We looked at the period between April 1 2014 to February 19 2015 as April 1 2014 marked a transition point for the Boston Globe newspaper website: the number of free articles was changed from 10 free article views per month down to 5 free article views per month. We selected 25,000 subscribers and sampled 30,000 non-subscribers from a total pool of 80 million non-subscribers. We randomly sampled an observation row out of 3.6 million rows from each of the subscribers and nonsubscribers. We selected 13 predictors to train the random forest classifier and trained them individually to ascertain goodness of fit. We separated features into static features and user behavior features (e.g. browsing habits) with one row per user.
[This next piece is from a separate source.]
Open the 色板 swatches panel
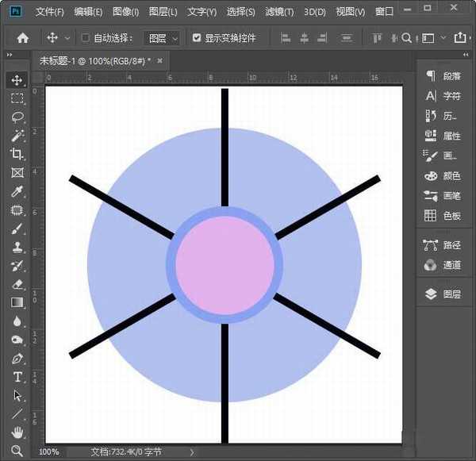This screenshot has width=476, height=461. 443,215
Instead of randomly sampling, we took the mode of each user’s static variable. We calculated the percentage of user content for each of the 21 different content categories.

Related Work

As explained by Kumar et al. (2013), online publishers are faced with the dilemma of how much free material should be provided to website visitors. It stands to reason that providing more free content leads to increased visitors and hence increased viewings of banner advertising which provides additional digital advertising revenue. However, providing an abundance of free content results in fewer visitors being willing to pay for access and thus subscription revenue suffers. Online publishers thus need to find a happy medium between digital advertising revenue and subscription revenue: this brings us to the topic of paywall design.
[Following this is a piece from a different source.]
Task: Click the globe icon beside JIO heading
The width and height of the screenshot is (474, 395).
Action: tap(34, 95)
Kumar et al. (2013) go on to classify online newspaper paywalls into two types: a ‘bulletproof’ paywall which strictly enforces free article viewing limits and a ‘leaky’ paywall which as the term implies has workarounds which technically savvy users can use to view articles over and above their actual entitlement. Newspaper editors are wary of bulletproof paywall designs as they limit unmetered views from social media websites in order to avoid falsified accesses. In doing so, newspapers can be left out of the social media discussion since social media users will tend to avoid linking to articles that only paid subscribers can view. Ultimately, this can result in the publication becoming increasingly irrelevant as other news sources take prominence. The ‘leaky’ paywall strategy however comes with its own concerns as the mechanism may work for a brief period of time until people work out how to ‘beat the system’. Further, users can get confused as to what counts as an article view (e.g. directly accessing an article) and what counts as an unmetered view (e.g. accessing an article via Facebook or Twitter).

Kumar et al. (2013) explain that subverting the paywall can be seen as an ‘annoyance cost’ which can lead one to conclude a leaky paywall is the optimal strategy. In our case, if a visitor is interested in reading the Boston Globe beyond the free article allowance but does not want to pay for a subscription, the person will need to incur an ‘annoyance cost’ in circumventing the paywall mechanism (e.g. by going through social media to access an article, clearing their cookies). A light user who views six articles per month, i.e. one article more than the free viewing allowance, may be happy to incur this cost. In contrast, a heavy user who views 30 articles per month would incur this annoyance multiple times and is likely to subscribe in order to avoid this annoyance cost.

The Neiman Lab (2014) defines two key metrics to evaluate the effectiveness of an online newspaper paywall. The first is the stop rate which measures the percentage of our unique visitors that encounter the free article threshold. It is calculated as unique visitors hitting free article stop threshold divided by the number of unique visitors. Based on data from Press+, the average publication has a stop rate of 3% to 4%, but high performers stop between 5% to 10% of unique visitors. The second is the Stop Conversation Rate which measures sales as a proportion of stopped readers (readers who reach the threshold of free articles). The paid conversion rate includes just paid, digital-only subscriptions. It is calculated as paid subscription sales divided by unique visitors hitting free article stop threshold. Based on data from Press+, a Stop Conversion Rate of 0.5% is considered average, while high performers convert 1% to 2% of stops into paying subscribers.